With the Te Hiku Claims Settlement Bill about to be passed as law, Ngāti Kahu is the only Far North tribe that is yet to reach a Treaty settlement deal with the Crown.
Te Rūnanga-ā-iwi o Ngāti Kahu Chair Makere Mutu says High Court action is the only way forward for Ngāti Kahu.
“We want the Court to acknowledge that the Tribunal was wrong and to further provide a ruling that will have our case heard again by the Tribunal”, says Mutu.
Ngāti Kahu sought binding recommendations from the Waitangi Tribunal to see the return of particular state owned properties to the iwi but the application was rejected in 2013.
The Waitangi Tribunal states that the properties include former Crown properties now in private ownership. The Tribunal found however that binding orders for Ngāti Kahu would have upset the fine balance of existing agreements and impending Treaty settlements of other Te Hiku iwi.
Ngāti Kahu High Court action now comes at a cost of about $100,000 which Mutu claims is supported by the majority of Ngāti Kahu marae.
Mutu says, “What we are hearing from whānau and hapū is that they want to see progress and they want to ensure that the work is being done properly.”
The Te Hiku Claims Settlement Bill had its second reading in Parliament this year. Part of the settlement also includes The Te Hiku Social Accord that enables iwi to provide policy advice to Government departments.
Mutu claims however that the accord is a flawed deal.

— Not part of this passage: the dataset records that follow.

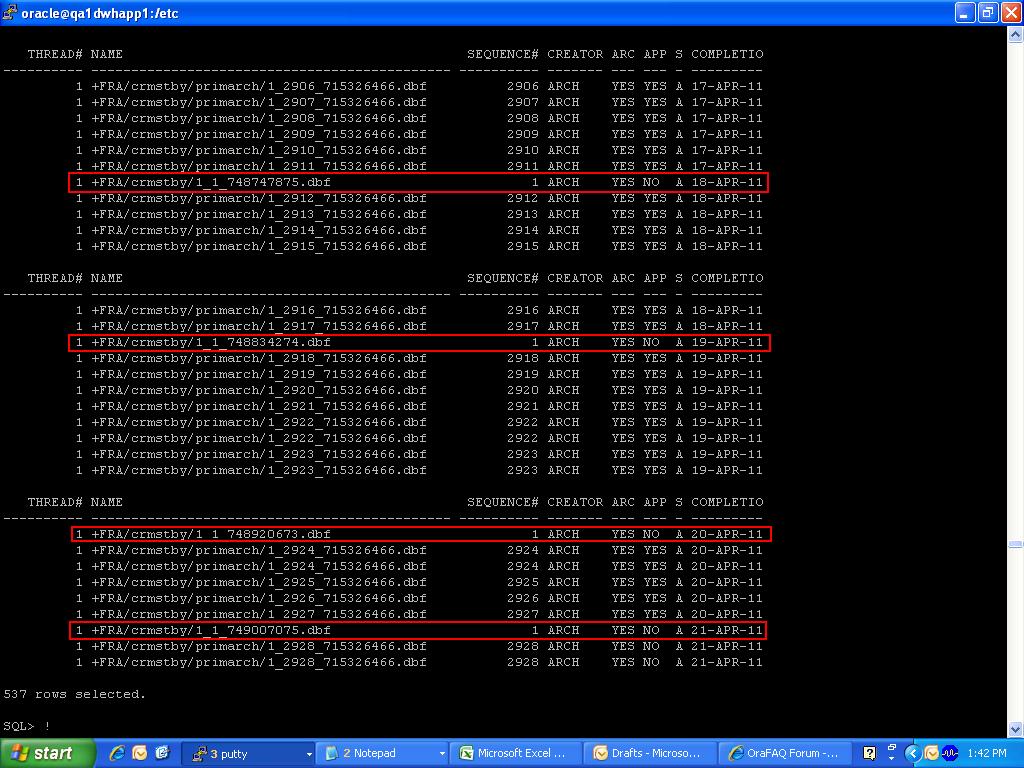
Task: Expand the 2 Notepad taskbar group
Action: click(x=441, y=754)
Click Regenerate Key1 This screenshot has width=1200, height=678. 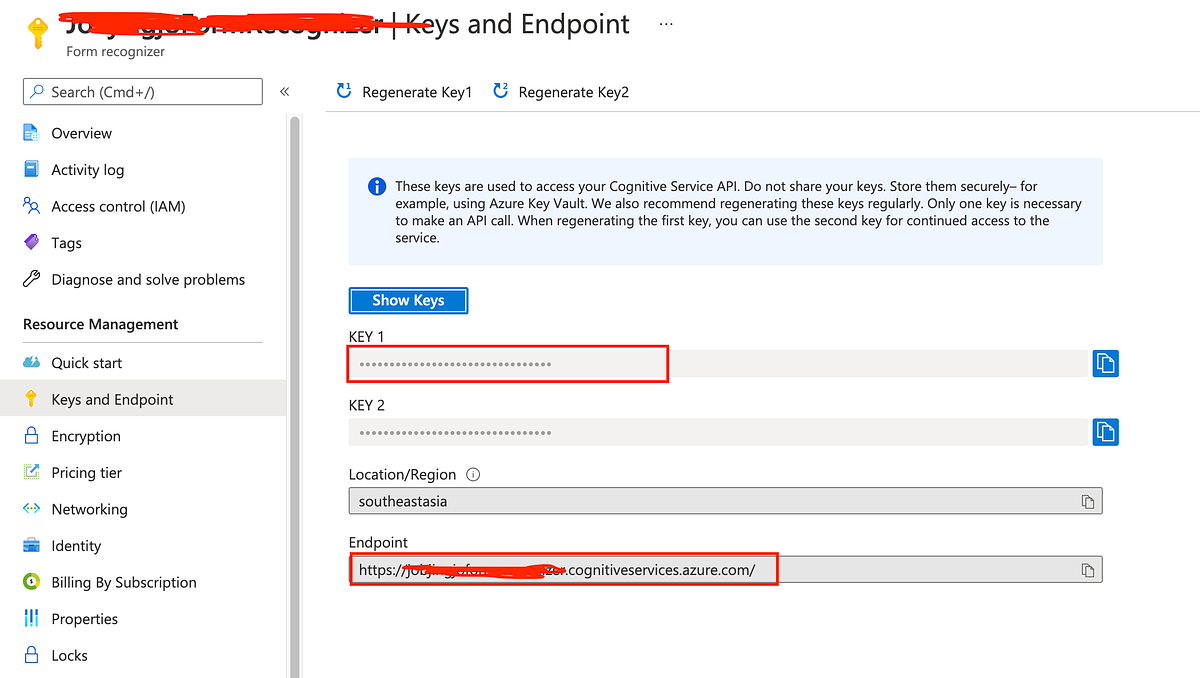(x=403, y=91)
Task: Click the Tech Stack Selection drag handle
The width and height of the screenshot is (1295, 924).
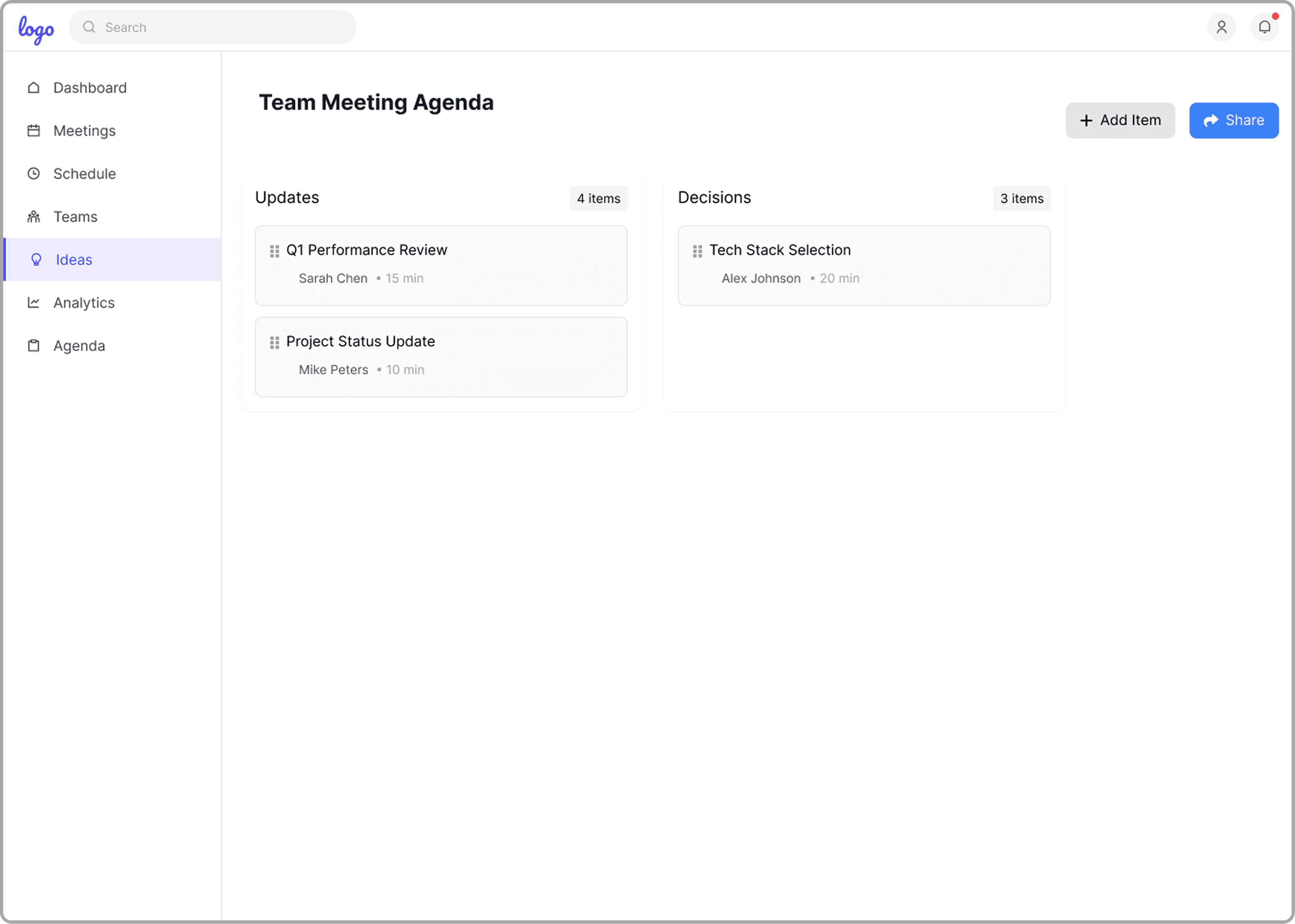Action: (697, 251)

“The best solution for whānau, hapū and marae is 'Whānau Ora'. The Social Accord is actually a foreign approach that continues to see social welfare handled by the Government. Whānau Ora is the best fit as social responsibilities are returned to whānau", said Mutu.
Ngāti Kahu Rūnanga say that eleven of the fifteen Ngāti Kahu marae rejected the Crown's Treaty settlement offer of financial and commercial redress valued at $23.4mil.
In June this year Ngāti Kahu Rūnanga submitted their judicial review application to the High Court to further seek binding recommendations from the Tribunal and continue to wait for the judge's decision.
In the meantime however a book entitled, Ngāti Kahu: Portrait of a Sovereign Nation: Traditions, History and Treaty Claims will be published by Huia Publishers in 2017.